Install the pointnet++ cuda operation library by running the following command:

cd models/pointnet2/
python setup.py install
cd ../../

Usage

Classification

We perform classification on ModelNet40 and ScanObjectNN respectively.

ModelNet40

Download alignment ModelNet here and save in ../data/modelnet40_normal_resampled/. Follow the instructions of PointNet++(Pytorch) to prepare the data.

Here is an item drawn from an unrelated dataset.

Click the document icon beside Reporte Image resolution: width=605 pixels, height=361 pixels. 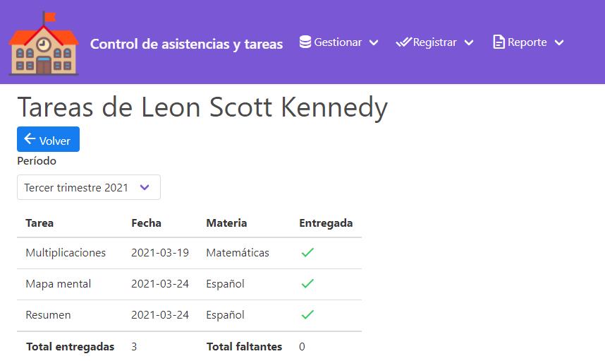pyautogui.click(x=499, y=42)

Specifically, please use --process_data to preprocess the data, and move the processed data to ../data/modelnet40_preprocessed/. Alternatively, you can also download the pre-processd data here and save it in ../data/modelnet40_preprocessed/. (Note: the data/ folder is outside the project folder)

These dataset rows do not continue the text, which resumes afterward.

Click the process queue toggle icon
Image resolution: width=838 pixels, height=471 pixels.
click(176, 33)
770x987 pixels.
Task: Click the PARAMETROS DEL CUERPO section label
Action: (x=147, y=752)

To train a RIConv++ model to classify shapes in the ModelNet40 dataset:

python3 train_classification_modelnet40.py

For testing, you can use your trained model by specifying --log_dir or use our pretrained model 4.9MB directly:

python3 test_classification_modelnet40.py

ScanObjectNN

Download the ScanObjectNN here and save the main_split and main_split_nobg subfolders that inlcude the h5 files into the ../data/scanobjectnn/ (Note: the data/ folder is outside the project folder)

Training on the OBJ_ONLY variant:

python3 train_classification_scanobj.py --data_type 'OBJ_NOBG'

For testing, you can use your trained model by specifying --log_dir or use our pretrained model 4.9MB directly:

python3 test_classification_scanobj.py --data_type 'OBJ_NOBG'

Training on the OBJ_BG variant:

python3 train_classification_scanobj.py --data_type 'OBJ_BG'

For testing, you can use your trained model by specifying --log_dir or use our pretrained model 4.9MB directly:

python3 test_classification_scanobj.py --data_type 'OBJ_BG'

Training on the hardest variant PB_T50_RS:

python3 train_classification_scanobj.py --data_type 'hardest'

For testing, you can use your trained model by specifying --log_dir or use our pretrained model 4.9MB directly:

python3 test_classification_scanobj.py --data_type 'hardest'

Segmentation

We perform part segmentation and semantic segmentation on ShapeNet and S3DIS respectively.

ShapeNet

Download alignment ShapeNet here and save in ../data/shapenetcore_partanno_segmentation_benchmark_v0_normal/. (Note: the data/ folder is outside the project folder)

Training:

python3 train_partseg.py

For testing, you can use your trained model by specifying --log_dir or use our pretrained model 18.2MB directly:

python3 test_partseg.py

S3DIS

Please download the S3DIS dataset here, and run the following scripts to preprocess the data:

cd data_utils
python collect_indoor3d_data.py

Processed data will save in ../data/s3dis/stanford_indoor3d/. (Note: the data/ folder is outside the project folder)

Training:

python3 train_semseg.py

For testing, you can use your trained model by specifying --log_dir or use our pretrained model 18.2MB directly:

python3 test_semseg.py

License

This repository is released under MIT License (see LICENSE file for details).